Впрочем, эта конспирация была ни к чему, они могли хоть броситься друг к другу в объятия — их соседи прижались лицами к брезенту возле дырочки в нём, переговариваясь и пихаясь: им хотелось посмотреть на ликантрозорий.
— А ну разошлись! — в бешенстве заорали из кабины. — Щас машину перевернёте!
Ребята неохотно повиновались. Тут уже Веглао одна подошла к окошечку, но ничего уже видно не было, кроме глухого дощатого забора. Вскоре машина на некоторое время остановилась, а после скрежета, с которым открылись ворота, проехала ещё немного. Двери кузова распахнулись, и внутрь хлынул яркий дневной свет.
— Вылезайте! — велел человек в коричневой военной форме. Ещё двое, одетые так же, стояли рядом с винтовками наперевес. Ребята медленно, нервно оглядываясь на вооружённых людей, начали спрыгивать на землю. Спрыгнув, Веглао зашаталась: она настолько привыкла, что поверхность под её ногами трясётся и дрожит, что теперь на твёрдой земле чувствовала себя неуютно.

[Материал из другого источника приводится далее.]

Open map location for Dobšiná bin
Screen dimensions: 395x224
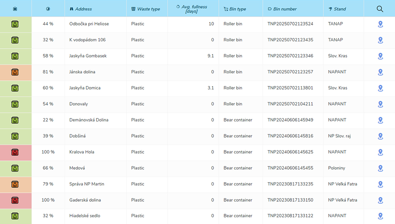(x=380, y=136)
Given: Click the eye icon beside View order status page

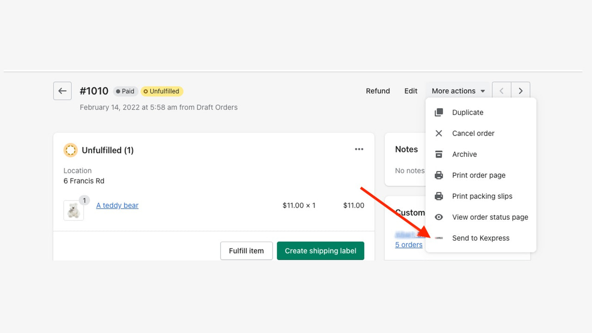Looking at the screenshot, I should point(438,217).
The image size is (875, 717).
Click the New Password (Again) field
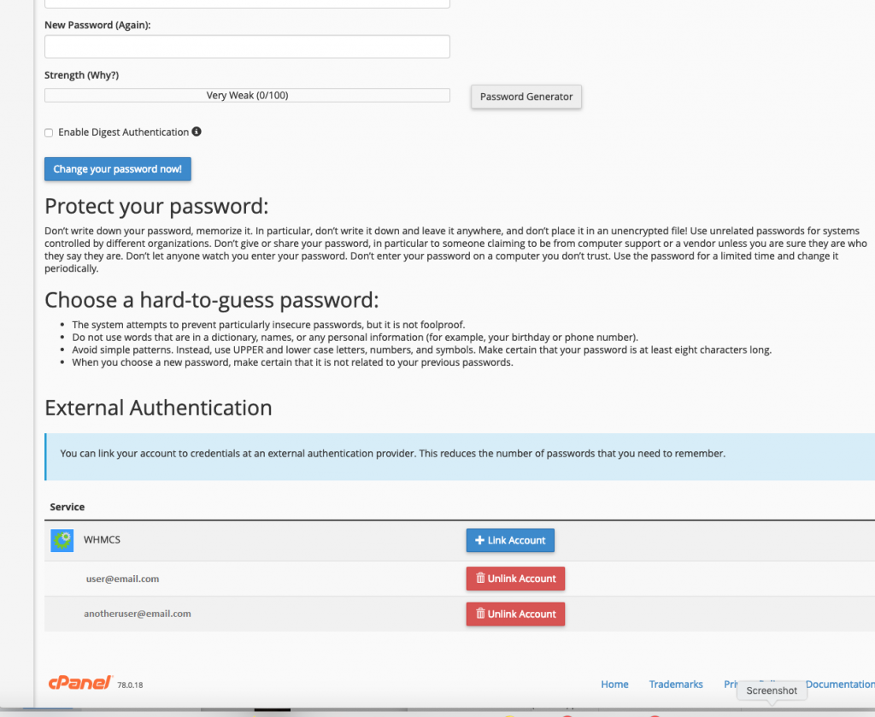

Они были в очень большом дворе, который с трёх сторон был ограждён высокой стеной из досок и каменных столбов, увенчанных штырями с колючей проволокой. С четвёртой стороны двор замыкало здание ликантрозория. Ликантрозорий не внушал никакого страха — единственным чувством, которое он вызывал, была тоскливость. Это длинное, обшарпанное трёхэтажное здание с маленькими зарешёченными окнами почему-то вызвало у Веглао совершенно бредовую мысль о том, что оно представляет собой сплошной каменный монолит, а окна — чистой воды фикция. Но тут девушка заметила прижавшиеся кое-где к решёткам бледные лица, и её охватило чувство неприятного холодного страха.